Sementara pendidikan karakter sendiri adalah menanamkan dan menerapkan nilai-nilai pengetahuan, kesadaran dan tindakan untuk membangun pribadi seorang pelajar menjadi warga masyarakat dan warga negara yang baik.
Dengan demikian, jika pelajar di Indonesia mempunyai kesadaran untuk menerapkan budaya literasi membaca dalam keseharian mereka, secara tidak langsung mereka telah mempunyai usaha untuk memperbaiki karakternya.
Jika setiap hari masyarakat di Banten membaca satu buku minimal 15 menit, maka secara tidak langsung mereka melakukan tahap awal untuk gemar membaca dan merubah karakter mereka.
Ada sebuah pepatah mengatakan “buku adalah jendela dunia” dari kalimat tersebut mengapa harus buku? Dan mengapa buku berkaitan dengan dunia? Pelajar tidak mau ambil pusing dengan kalimat tersebut.
Dalam pikiran mereka hanya terbesit bahwa membaca Buku itu membosankan. Apalagi dengan hand phone yang mereka punya, malah menjadikan buku hanya sebuah judul dalam dunia pendidikan.

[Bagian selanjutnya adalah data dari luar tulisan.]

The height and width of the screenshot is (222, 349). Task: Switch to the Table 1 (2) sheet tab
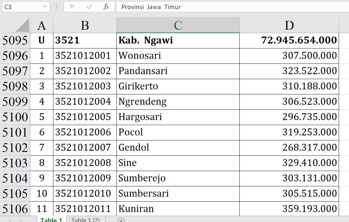pos(86,220)
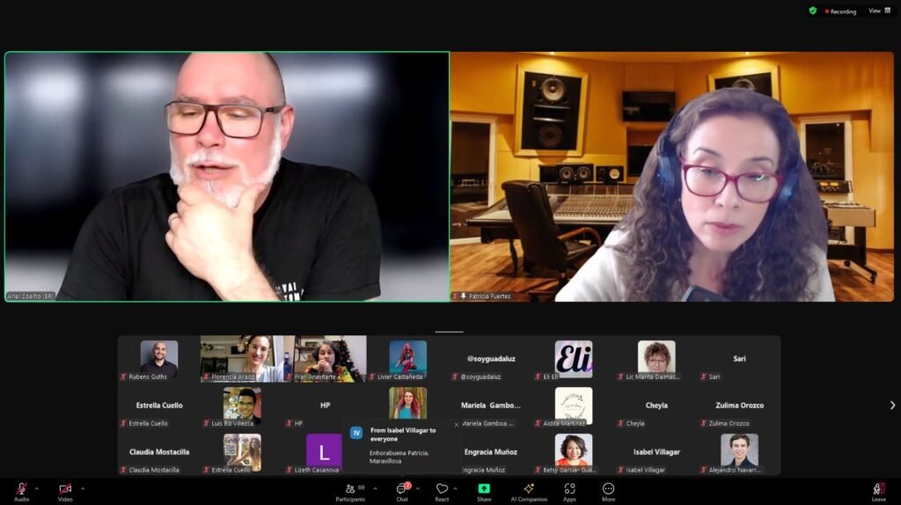Open AI Companion
The image size is (901, 505).
click(529, 492)

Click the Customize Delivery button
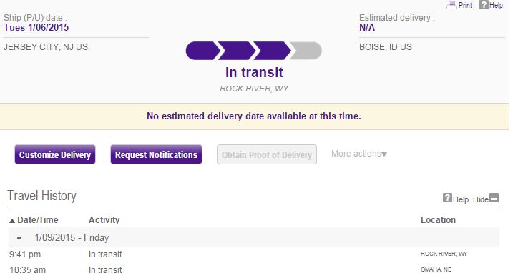coord(55,154)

Banten salah satu daerah dengan kepadatan penduduk yang meningkat, pendidikan minim, pengangguran terbanyak, korupsi menjadi budaya, dan pelajar mempunyai cita-cita tinggi tetapi tidak mau membaca buku. Mau kita jadikan apa daerah ini?
Wahai pelajar di negeri ini, bersama kita terapkan niat untuk memulai langkah awal literasi agar pendidikan tidak dibodohi oleh teknologi. (*)
Ditulis oleh Muhtadi, mahasiswa Universitas Pamulang Serang, Jurusan Ilmu Pemerintahan, Fakultas Ilmu Sosial Dan Ilmu Politik.